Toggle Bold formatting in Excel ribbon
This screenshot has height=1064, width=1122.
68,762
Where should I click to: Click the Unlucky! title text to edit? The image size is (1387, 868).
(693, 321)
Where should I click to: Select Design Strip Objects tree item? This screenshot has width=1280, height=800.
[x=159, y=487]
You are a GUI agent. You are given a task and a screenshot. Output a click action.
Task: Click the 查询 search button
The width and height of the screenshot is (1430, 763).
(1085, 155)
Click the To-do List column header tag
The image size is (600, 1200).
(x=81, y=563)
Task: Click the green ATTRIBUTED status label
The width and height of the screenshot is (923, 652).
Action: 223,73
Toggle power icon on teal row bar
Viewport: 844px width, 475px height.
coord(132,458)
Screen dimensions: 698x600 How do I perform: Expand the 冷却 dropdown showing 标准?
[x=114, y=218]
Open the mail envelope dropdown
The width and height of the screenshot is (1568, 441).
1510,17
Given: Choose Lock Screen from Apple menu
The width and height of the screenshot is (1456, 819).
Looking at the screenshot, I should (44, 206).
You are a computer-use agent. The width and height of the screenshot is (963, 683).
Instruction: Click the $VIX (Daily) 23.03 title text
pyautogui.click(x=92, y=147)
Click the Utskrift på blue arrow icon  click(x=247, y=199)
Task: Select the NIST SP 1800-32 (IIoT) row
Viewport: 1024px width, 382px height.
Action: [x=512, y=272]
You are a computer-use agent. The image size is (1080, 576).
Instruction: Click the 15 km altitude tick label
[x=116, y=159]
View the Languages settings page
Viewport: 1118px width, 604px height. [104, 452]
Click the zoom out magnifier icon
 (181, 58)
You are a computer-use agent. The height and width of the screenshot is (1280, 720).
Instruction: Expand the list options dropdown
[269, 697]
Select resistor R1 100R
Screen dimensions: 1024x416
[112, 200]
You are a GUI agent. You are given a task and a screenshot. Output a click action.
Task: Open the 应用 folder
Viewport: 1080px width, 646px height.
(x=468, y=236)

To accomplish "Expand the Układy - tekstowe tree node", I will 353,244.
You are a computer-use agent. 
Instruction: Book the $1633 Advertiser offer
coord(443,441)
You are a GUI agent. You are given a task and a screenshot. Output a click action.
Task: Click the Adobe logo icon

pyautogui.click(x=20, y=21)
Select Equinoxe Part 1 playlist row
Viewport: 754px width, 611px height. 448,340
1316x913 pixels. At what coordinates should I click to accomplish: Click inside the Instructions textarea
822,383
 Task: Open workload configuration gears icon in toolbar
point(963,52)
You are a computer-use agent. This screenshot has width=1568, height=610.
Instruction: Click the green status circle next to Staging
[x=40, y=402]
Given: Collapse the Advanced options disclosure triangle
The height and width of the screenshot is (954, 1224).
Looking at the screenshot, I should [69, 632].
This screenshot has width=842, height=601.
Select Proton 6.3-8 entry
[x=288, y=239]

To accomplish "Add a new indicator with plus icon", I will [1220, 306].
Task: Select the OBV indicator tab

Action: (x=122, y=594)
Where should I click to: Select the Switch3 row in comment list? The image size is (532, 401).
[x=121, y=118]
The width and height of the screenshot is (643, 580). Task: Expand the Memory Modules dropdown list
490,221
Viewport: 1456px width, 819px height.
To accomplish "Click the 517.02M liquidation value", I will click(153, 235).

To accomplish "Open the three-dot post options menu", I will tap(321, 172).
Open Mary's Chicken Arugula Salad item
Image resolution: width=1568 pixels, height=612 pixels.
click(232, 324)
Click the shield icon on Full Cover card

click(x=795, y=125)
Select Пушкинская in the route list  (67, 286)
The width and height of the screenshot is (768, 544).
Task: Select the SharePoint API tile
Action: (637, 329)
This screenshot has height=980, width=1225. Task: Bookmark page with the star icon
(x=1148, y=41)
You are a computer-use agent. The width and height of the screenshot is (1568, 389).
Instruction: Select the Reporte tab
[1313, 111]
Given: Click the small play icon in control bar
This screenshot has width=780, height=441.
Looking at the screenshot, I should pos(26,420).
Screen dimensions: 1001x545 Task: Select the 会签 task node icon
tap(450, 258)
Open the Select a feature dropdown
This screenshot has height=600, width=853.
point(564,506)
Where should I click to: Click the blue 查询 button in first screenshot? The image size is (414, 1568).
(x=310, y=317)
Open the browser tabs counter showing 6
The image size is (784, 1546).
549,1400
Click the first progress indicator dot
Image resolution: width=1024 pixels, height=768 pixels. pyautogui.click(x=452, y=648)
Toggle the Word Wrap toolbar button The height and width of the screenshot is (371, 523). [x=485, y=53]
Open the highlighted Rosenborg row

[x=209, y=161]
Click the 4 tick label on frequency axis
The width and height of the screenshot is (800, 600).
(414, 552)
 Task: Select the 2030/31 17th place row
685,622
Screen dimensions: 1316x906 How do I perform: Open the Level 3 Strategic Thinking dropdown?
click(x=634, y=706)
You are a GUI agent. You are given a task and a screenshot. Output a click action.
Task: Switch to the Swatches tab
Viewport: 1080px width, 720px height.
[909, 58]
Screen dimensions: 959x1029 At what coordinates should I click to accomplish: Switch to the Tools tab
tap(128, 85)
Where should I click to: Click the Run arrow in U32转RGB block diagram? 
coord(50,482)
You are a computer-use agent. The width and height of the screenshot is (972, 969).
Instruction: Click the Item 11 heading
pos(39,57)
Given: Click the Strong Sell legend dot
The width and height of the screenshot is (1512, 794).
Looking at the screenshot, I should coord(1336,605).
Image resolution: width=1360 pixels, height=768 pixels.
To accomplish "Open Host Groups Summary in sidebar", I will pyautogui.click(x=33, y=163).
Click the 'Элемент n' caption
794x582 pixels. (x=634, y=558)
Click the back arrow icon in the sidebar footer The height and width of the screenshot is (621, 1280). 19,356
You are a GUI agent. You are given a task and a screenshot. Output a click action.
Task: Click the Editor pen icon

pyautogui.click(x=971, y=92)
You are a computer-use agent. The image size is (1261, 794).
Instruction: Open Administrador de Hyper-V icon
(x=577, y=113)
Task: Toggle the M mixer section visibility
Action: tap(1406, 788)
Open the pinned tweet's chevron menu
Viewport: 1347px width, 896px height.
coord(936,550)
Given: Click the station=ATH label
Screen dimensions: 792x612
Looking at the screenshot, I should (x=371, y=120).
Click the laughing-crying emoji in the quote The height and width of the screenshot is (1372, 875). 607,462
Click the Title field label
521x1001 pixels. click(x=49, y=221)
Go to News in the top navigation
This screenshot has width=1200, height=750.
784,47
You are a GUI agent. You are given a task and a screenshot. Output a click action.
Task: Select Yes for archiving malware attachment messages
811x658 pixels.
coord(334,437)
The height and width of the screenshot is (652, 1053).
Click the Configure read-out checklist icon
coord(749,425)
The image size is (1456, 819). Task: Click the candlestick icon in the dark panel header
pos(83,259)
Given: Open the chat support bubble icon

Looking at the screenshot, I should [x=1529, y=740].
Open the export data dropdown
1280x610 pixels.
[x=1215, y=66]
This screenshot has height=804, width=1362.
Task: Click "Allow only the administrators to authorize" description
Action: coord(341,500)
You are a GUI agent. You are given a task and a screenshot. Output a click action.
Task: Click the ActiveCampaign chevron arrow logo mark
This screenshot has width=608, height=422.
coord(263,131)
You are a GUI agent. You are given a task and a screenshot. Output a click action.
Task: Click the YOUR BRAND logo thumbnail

============

Return all of the rows above without changing a single character.

Toggle Bold formatting in Excel ribbon
This screenshot has height=1064, width=1122.
68,762
Where should I click to: Click the Unlucky! title text to edit? The image size is (1387, 868).
(693, 321)
Where should I click to: Select Design Strip Objects tree item? This screenshot has width=1280, height=800.
[x=159, y=487]
You are a GUI agent. You are given a task and a screenshot. Output a click action.
Task: Click the 查询 search button
The width and height of the screenshot is (1430, 763).
(1085, 155)
Click the To-do List column header tag
The image size is (600, 1200).
(x=81, y=563)
Task: Click the green ATTRIBUTED status label
The width and height of the screenshot is (923, 652).
Action: 223,73
Toggle power icon on teal row bar
Viewport: 844px width, 475px height.
coord(132,458)
Screen dimensions: 698x600 How do I perform: Expand the 冷却 dropdown showing 标准?
[x=114, y=218]
Open the mail envelope dropdown
The width and height of the screenshot is (1568, 441).
1510,17
Given: Choose Lock Screen from Apple menu
The width and height of the screenshot is (1456, 819).
Looking at the screenshot, I should (44, 206).
You are a computer-use agent. The width and height of the screenshot is (963, 683).
Instruction: Click the $VIX (Daily) 23.03 title text
pyautogui.click(x=92, y=147)
Click the Utskrift på blue arrow icon  click(x=247, y=199)
Task: Select the NIST SP 1800-32 (IIoT) row
Viewport: 1024px width, 382px height.
Action: [x=512, y=272]
You are a computer-use agent. The image size is (1080, 576).
Instruction: Click the 15 km altitude tick label
[x=116, y=159]
View the Languages settings page
Viewport: 1118px width, 604px height. [104, 452]
Click the zoom out magnifier icon
 (181, 58)
You are a computer-use agent. The height and width of the screenshot is (1280, 720).
Instruction: Expand the list options dropdown
[269, 697]
Select resistor R1 100R
Screen dimensions: 1024x416
[112, 200]
You are a GUI agent. You are given a task and a screenshot. Output a click action.
Task: Open the 应用 folder
Viewport: 1080px width, 646px height.
(x=468, y=236)

To accomplish "Expand the Układy - tekstowe tree node", I will 353,244.
You are a computer-use agent. 
Instruction: Book the $1633 Advertiser offer
coord(443,441)
You are a GUI agent. You are given a task and a screenshot. Output a click action.
Task: Click the Adobe logo icon

pyautogui.click(x=20, y=21)
Select Equinoxe Part 1 playlist row
Viewport: 754px width, 611px height. 448,340
1316x913 pixels. At what coordinates should I click to accomplish: Click inside the Instructions textarea
822,383
 Task: Open workload configuration gears icon in toolbar
point(963,52)
You are a computer-use agent. This screenshot has width=1568, height=610.
Instruction: Click the green status circle next to Staging
[x=40, y=402]
Given: Collapse the Advanced options disclosure triangle
The height and width of the screenshot is (954, 1224).
Looking at the screenshot, I should [69, 632].
This screenshot has width=842, height=601.
Select Proton 6.3-8 entry
[x=288, y=239]

To accomplish "Add a new indicator with plus icon", I will [1220, 306].
Task: Select the OBV indicator tab

Action: (x=122, y=594)
Where should I click to: Select the Switch3 row in comment list? The image size is (532, 401).
[x=121, y=118]
The width and height of the screenshot is (643, 580). Task: Expand the Memory Modules dropdown list
490,221
Viewport: 1456px width, 819px height.
To accomplish "Click the 517.02M liquidation value", I will click(153, 235).

To accomplish "Open the three-dot post options menu", I will tap(321, 172).
Open Mary's Chicken Arugula Salad item
Image resolution: width=1568 pixels, height=612 pixels.
click(232, 324)
Click the shield icon on Full Cover card

click(x=795, y=125)
Select Пушкинская in the route list  (67, 286)
The width and height of the screenshot is (768, 544).
Task: Select the SharePoint API tile
Action: (637, 329)
This screenshot has height=980, width=1225. Task: Bookmark page with the star icon
(x=1148, y=41)
You are a computer-use agent. The width and height of the screenshot is (1568, 389).
Instruction: Select the Reporte tab
[1313, 111]
Given: Click the small play icon in control bar
This screenshot has width=780, height=441.
Looking at the screenshot, I should pos(26,420).
Screen dimensions: 1001x545 Task: Select the 会签 task node icon
tap(450, 258)
Open the Select a feature dropdown
This screenshot has height=600, width=853.
point(564,506)
Where should I click to: Click the blue 查询 button in first screenshot? The image size is (414, 1568).
(x=310, y=317)
Open the browser tabs counter showing 6
The image size is (784, 1546).
549,1400
Click the first progress indicator dot
Image resolution: width=1024 pixels, height=768 pixels. pyautogui.click(x=452, y=648)
Toggle the Word Wrap toolbar button The height and width of the screenshot is (371, 523). [x=485, y=53]
Open the highlighted Rosenborg row

[x=209, y=161]
Click the 4 tick label on frequency axis
The width and height of the screenshot is (800, 600).
(414, 552)
 Task: Select the 2030/31 17th place row
685,622
Screen dimensions: 1316x906 How do I perform: Open the Level 3 Strategic Thinking dropdown?
click(x=634, y=706)
You are a GUI agent. You are given a task and a screenshot. Output a click action.
Task: Switch to the Swatches tab
Viewport: 1080px width, 720px height.
[909, 58]
Screen dimensions: 959x1029 At what coordinates should I click to accomplish: Switch to the Tools tab
tap(128, 85)
Where should I click to: Click the Run arrow in U32转RGB block diagram? 
coord(50,482)
You are a computer-use agent. The width and height of the screenshot is (972, 969).
Instruction: Click the Item 11 heading
pos(39,57)
Given: Click the Strong Sell legend dot
The width and height of the screenshot is (1512, 794).
Looking at the screenshot, I should coord(1336,605).
Image resolution: width=1360 pixels, height=768 pixels.
To accomplish "Open Host Groups Summary in sidebar", I will pyautogui.click(x=33, y=163).
Click the 'Элемент n' caption
794x582 pixels. (x=634, y=558)
Click the back arrow icon in the sidebar footer The height and width of the screenshot is (621, 1280). 19,356
You are a GUI agent. You are given a task and a screenshot. Output a click action.
Task: Click the Editor pen icon

pyautogui.click(x=971, y=92)
You are a computer-use agent. The image size is (1261, 794).
Instruction: Open Administrador de Hyper-V icon
(x=577, y=113)
Task: Toggle the M mixer section visibility
Action: tap(1406, 788)
Open the pinned tweet's chevron menu
Viewport: 1347px width, 896px height.
coord(936,550)
Given: Click the station=ATH label
Screen dimensions: 792x612
Looking at the screenshot, I should (x=371, y=120).
Click the laughing-crying emoji in the quote The height and width of the screenshot is (1372, 875). 607,462
Click the Title field label
521x1001 pixels. click(x=49, y=221)
Go to News in the top navigation
This screenshot has width=1200, height=750.
784,47
You are a GUI agent. You are given a task and a screenshot. Output a click action.
Task: Select Yes for archiving malware attachment messages
811x658 pixels.
coord(334,437)
The height and width of the screenshot is (652, 1053).
Click the Configure read-out checklist icon
coord(749,425)
The image size is (1456, 819). Task: Click the candlestick icon in the dark panel header
pos(83,259)
Given: Open the chat support bubble icon

Looking at the screenshot, I should [x=1529, y=740].
Open the export data dropdown
1280x610 pixels.
[x=1215, y=66]
This screenshot has height=804, width=1362.
Task: Click "Allow only the administrators to authorize" description
Action: coord(341,500)
You are a GUI agent. You are given a task and a screenshot. Output a click action.
Task: Click the ActiveCampaign chevron arrow logo mark
This screenshot has width=608, height=422.
coord(263,131)
You are a GUI agent. You are given a task and a screenshot. Output a click action.
Task: Click the YOUR BRAND logo thumbnail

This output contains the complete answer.